Matt,
I'm loving your system. I've looked at plenty of various HERMS setup and components, but I love your design: not too complex and utilized a good design with smart components. My future setup will be pretty close to yours.
Thanks! It's been fun. We've learned quite a bit and I'll highlight a few of our latest tweaks in a follow-up thread to this. Also plan to finish our write-up so our details, part #s, diagrams, etc are all up to date with our final build as it stands now.
A few questions. How exactly did you wire the timer? I've used the Love controllers on my kegerator but have never used a timer. Your wiring diagram was great but didn't show the timer.
The timer is completely independent from the Love Controllers and the actual brew circuit. We only added it so we'd have a quick panel mount timer to help us with our hop additions, etc during boil. In all honesty we're not super impressed with the timer we picked up. It's got a lot of functionality we'll never utilize and we knew that but it also doesn't easily give us the quick timer capabilities we had hoped to find in a panel mount. Live and learn! We'll probably play around with it more and figure something out but we're not too hung up on it right now. Finding a panel mount timer that gives us easy pause/start/stop/reset/buzzer just doesn't seem to exist - the Love unit was along the same lines as this one and was a bit more $ so either way we weren't finding exactly what we were looking for.

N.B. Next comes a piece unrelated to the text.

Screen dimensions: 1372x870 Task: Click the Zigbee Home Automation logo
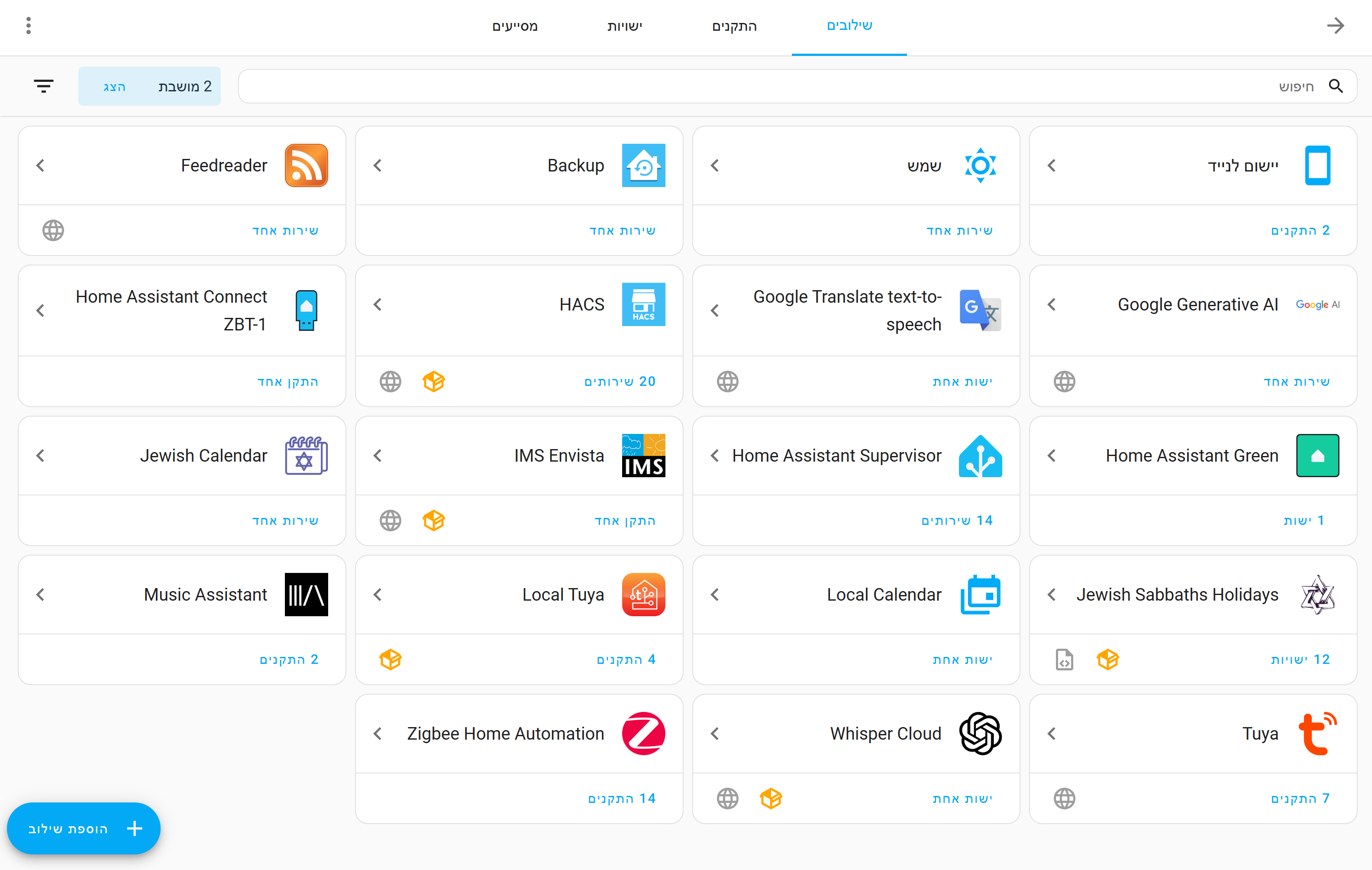point(643,733)
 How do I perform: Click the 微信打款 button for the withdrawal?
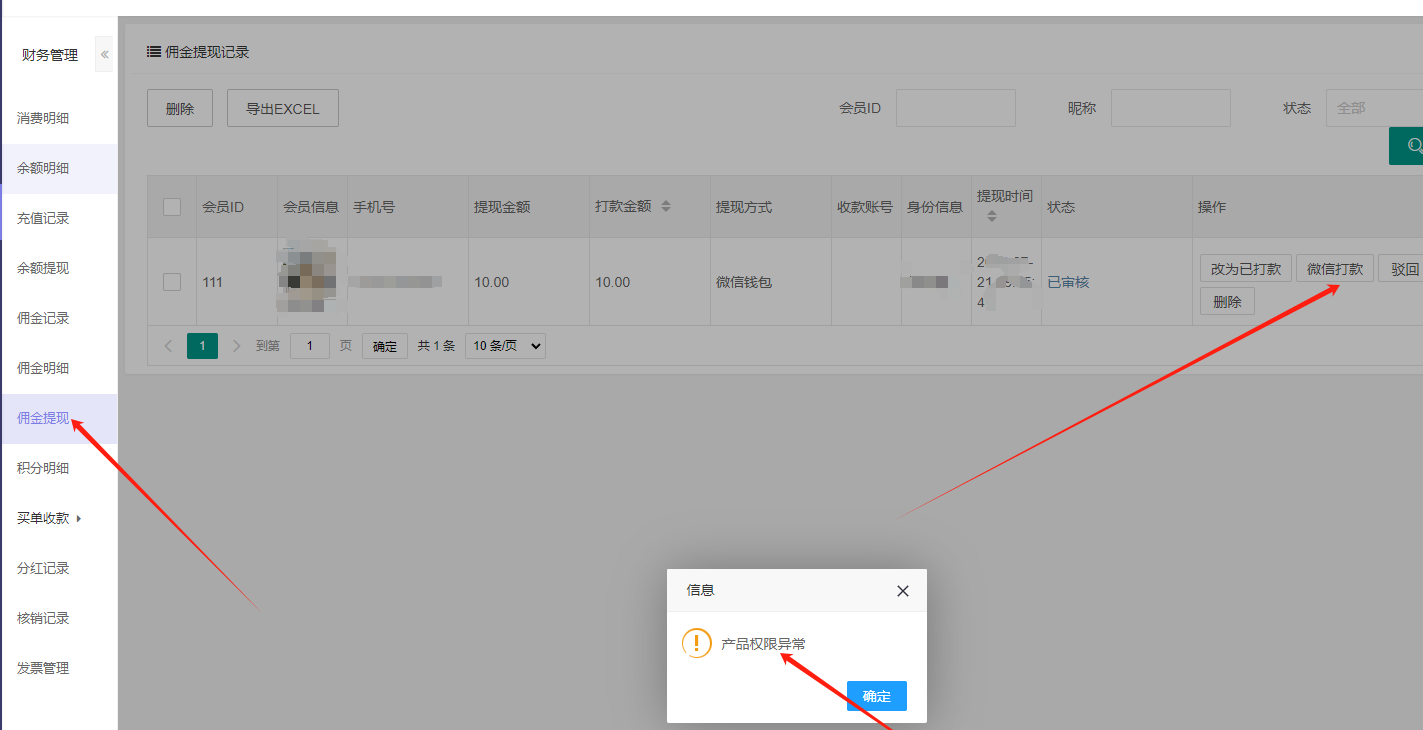point(1334,269)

On your cam-lock connections (brilliant by the way), do they have any internal rubber rings? Just curious if everything is good for high temp.
Yes they do have a BUNA seal on the inside of the female side of the cam lock sets from Pro Flow Dynamics. There are several threads on here discussing these camlocks - we lucked out and got in on them before the craze hit and demand went up so not sure they are available or not, I heard they've had problems keeping them in stock. In that thread though your concerns around hot liquid has come up. I can tell you in our water tests recently we've been pushing hot water (not boiling yet) around 180 degrees F through them and haven't seen any issues.
Lastly, I'm going to be using the furnace solenoid valve, thermocoupling, and pilot light direction. Where did you get your 2-stage regulator? Do you have a make and model?
Marshall 290 was the regulator we picked up. Found it on eBay at a decent price.
What size inlet and outlet did you get?
They are 1/4" inlet/outlet on the regulator. Finding a 1/4" hose was kind of a pain in the rear. Most everything you'll find either already has a regulator attached (which you don't need) or is the wrong thread/size. So we pieced something together with parts from eBay (1/4" x 1/4" hose and then a QCC1 BBQ tank nut).
I figure your pipe supply for the burner would need to be a little larger than the size to each burner. The two-stage regulator does everything for you correct? You won't need a regulator on the BBQ tank right?
Not sure I understand what you're getting at with the different sizes. As you'll see in our photos we grabbed a few elbows and adapters to get our yellow flex line down to our valves and black pipe. We used 1/2" black pipe throughout which was easy to find parts for and wasn't a huge difference to step down or up if we needed to for parts.
Anywho, It is a lot to digest. I think you guys have developed a brilliant rig. Thanks for the great documentation too.
No problem and I totally know what you are saying about a lot to digest. Like I said we've learned a lot but we don't claim to know all of the answers either. We're trying to do our best to consolidate everything we've learned in a format that is helpful rather than having to dig through all kinds of threads on here like we've had to do. Not saying our way is the best or right way, just know some don't want to go digging!
I'll follow this up later tonight with some lessons learned from our latest water tests and modifications to the whole setup. Nothing HUGE but things we're catching as we fire it up and start running things.
The electrical diagram is incorrect and I'll post our latest as well.